__Recorded information__
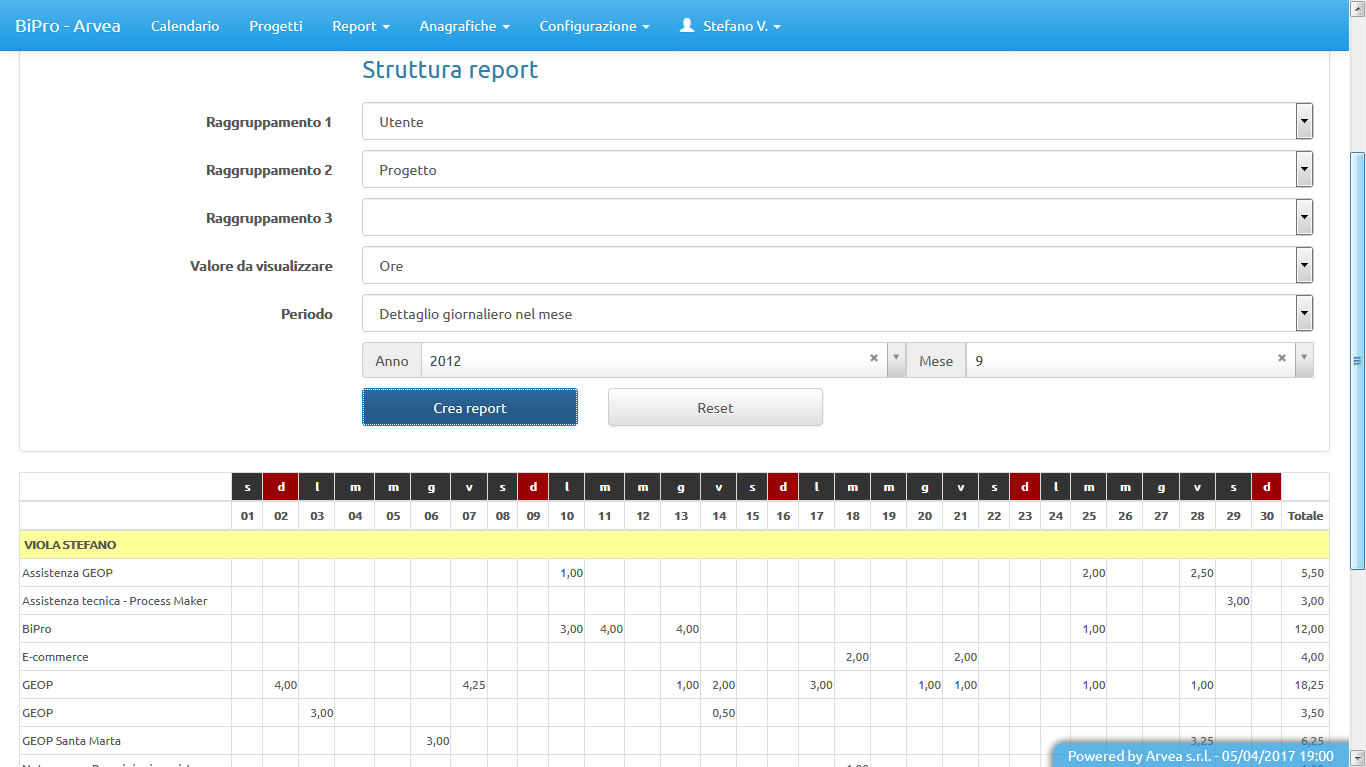Expand the empty Raggruppamento 3 dropdown
This screenshot has width=1366, height=767.
[1304, 218]
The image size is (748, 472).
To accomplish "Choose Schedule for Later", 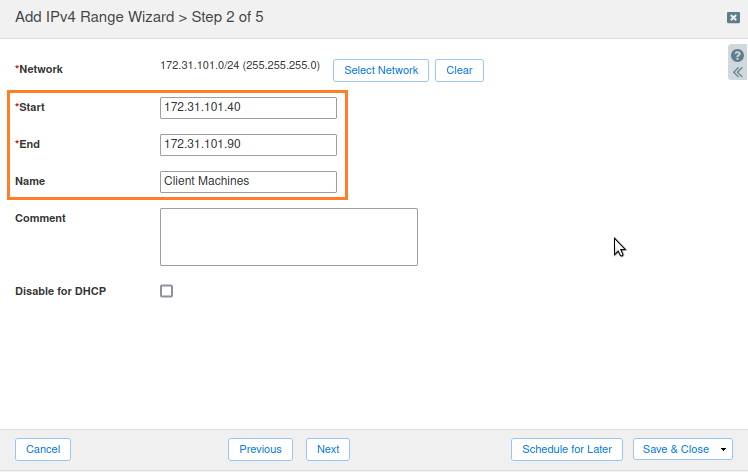I will [567, 449].
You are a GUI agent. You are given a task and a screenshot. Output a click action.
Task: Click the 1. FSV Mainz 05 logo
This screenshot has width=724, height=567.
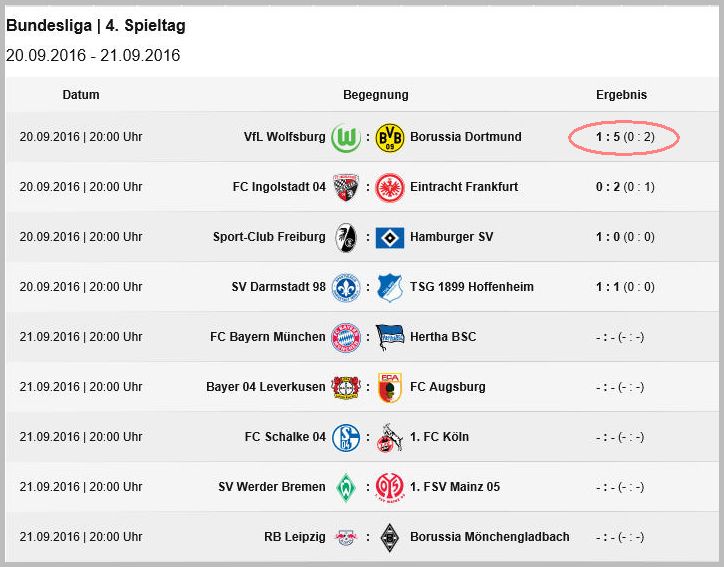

__Do this__
Copy the data from the line containing "You are a GUI" through the end of the data, swapping "agent" for "assistant" and keeping everything else the same. Leave the pictures out of your answer.

__Task output__
You are a GUI assistant. You are given a task and a screenshot. Output a click action.
Task: Click the 1. FSV Mainz 05 logo
This screenshot has width=724, height=567.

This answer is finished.